Esta famosa frase que titula nuestro artículo de hoy proviene de una antigua fábula atribuida a Esopo. En el relato, un grupo de ratones idea el plan perfecto para sobrevivir al asedio de su enemigo: atar una pequeña campanilla al cuello del felino para escuchar sus pasos y anticipar la huida. Sin embargo, la brillante propuesta se desmorona cuando un viejo y sabio roedor lanza la pregunta de las cuarenta mil lochas: “¿Y quién le pone el cascabel al gato?”. Al final, nadie estuvo dispuesto a asumir el riesgo real de ejecutar la hazaña.
Esta metáfora ilustra a la perfección la enorme brecha que separa a una idea brillante de su realización; desnuda la cobardía, la desidia o la apatía general ante una tarea tan peligrosa como necesaria. Así se demuestra que nadie está dispuesto a asumir el riesgo real de ejecutar un plan que solvente una problemática, más aún cuando tal planificación es inviable —como dirían los expertos de la ciencia administrativa—, aunque sea urgente para el bien común.

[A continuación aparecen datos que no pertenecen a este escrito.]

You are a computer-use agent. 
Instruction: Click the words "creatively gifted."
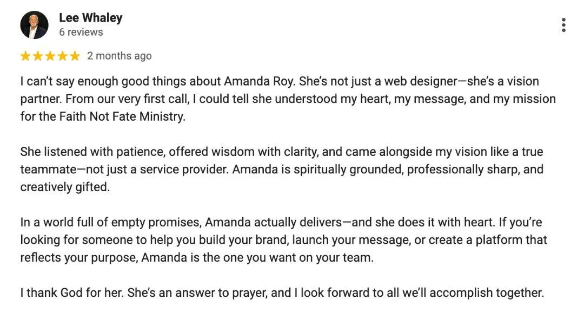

Es precisamente este escenario el que presenciamos hoy ante el constante cacareo gubernamental. Los medios de comunicación retumban con promesas solemnes: “Necesitamos una nueva estructura de gobierno adaptada a la realidad de Venezuela”; “la nómina de 3,5 millones de empleados estatales es insostenible y urge reducir ministerios e institutos públicos”; o aquella vieja promesa de que “el sistema judicial penal requiere una reforma profunda porque arrastra una deuda estructural con el pueblo”, entre otras grandes propuestas que, lamentablemente, suelen quedar en la simple retórica populista.

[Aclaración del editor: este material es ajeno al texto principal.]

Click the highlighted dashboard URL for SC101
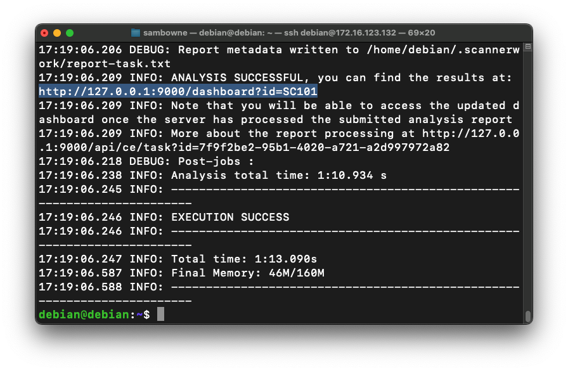 click(x=178, y=91)
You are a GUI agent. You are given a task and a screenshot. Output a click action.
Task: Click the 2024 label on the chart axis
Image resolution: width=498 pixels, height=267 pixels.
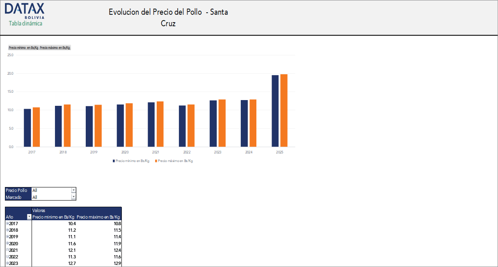pos(249,152)
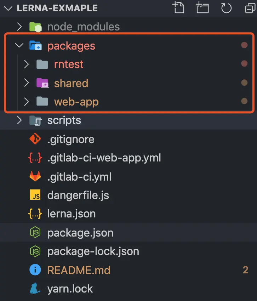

En fin, son anuncios rimbombantes que dibujan el país que todos anhelamos, pero que colisionan con la realidad. Al igual que en la fábula, tras décadas de escuchar las mismas promesas y la misma retórica vacua, la duda de fondo sigue intacta y el país se sigue preguntando: ¿y quién, finalmente, le pondrá el cascabel al gato?